Paraformer: Parameterization of Sub-grid Scale Processes Using Transformers
Shuochen Wang, Nishant Yadav, Auroop R. Ganguly
TL;DR
This work addresses the persistent uncertainty in climate modeling arising from sub-grid scale processes by introducing Paraformer, a memory-aware encoder-only Transformer designed for climate parameterization on the ClimSim dataset. By leveraging temporal context through fixed-size windows and a dense output layer, Paraformer captures nonlinear dependencies in sub-grid variables and outperforms several traditional DL baselines, including an MLP, across two variable sets. Results show meaningful improvements in prediction accuracy (e.g., $MAE$ and $R^2$) for many sub-grid outputs, with stronger gains for variables exhibiting vertical structure, while some cloud-related quantities remain challenging.
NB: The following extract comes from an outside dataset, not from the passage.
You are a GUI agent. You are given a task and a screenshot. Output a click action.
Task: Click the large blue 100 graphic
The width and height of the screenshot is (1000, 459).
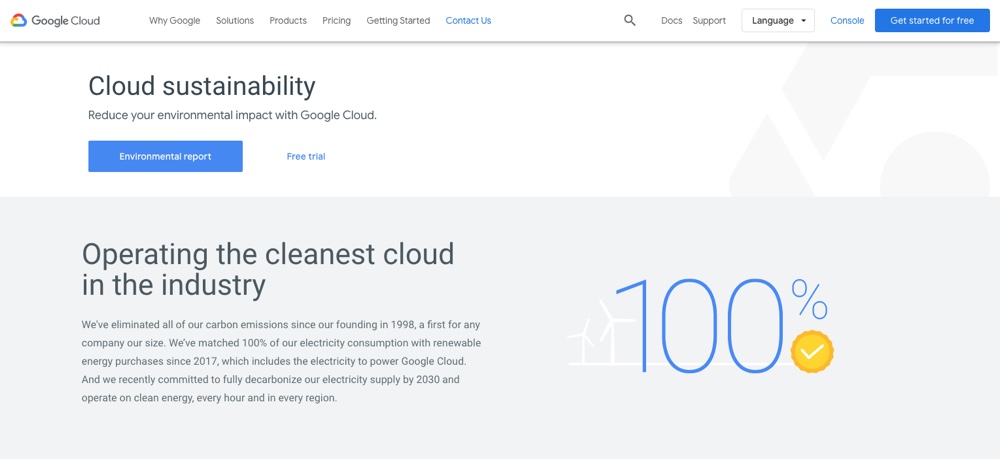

The study highlights the potential of attention mechanisms in climate parameterization, discusses computational considerations, and outlines avenues for future enhancements via spatiotemporal architectures and physics-informed constraints to enable online testing in real-geography GCMs.
Abstract
One of the major sources of uncertainty in the current generation of Global Climate Models (GCMs) is the representation of sub-grid scale physical processes. Over the years, a series of deep-learning-based parameterization schemes have been developed and tested on both idealized and real-geography GCMs. However, datasets on which previous deep-learning models were trained either contain limited variables or have low spatial-temporal coverage, which can not fully simulate the parameterization process. Additionally, these schemes rely on classical architectures while the latest attention mechanism used in Transformer models remains unexplored in this field. In this paper, we propose Paraformer, a "memory-aware" Transformer-based model on ClimSim, the largest dataset ever created for climate parameterization. Our results demonstrate that the proposed model successfully captures the complex non-linear dependencies in the sub-grid scale variables and outperforms classical deep-learning architectures. This work highlights the applicability of the attenuation mechanism in this field and provides valuable insights for developing future deep-learning-based climate parameterization schemes.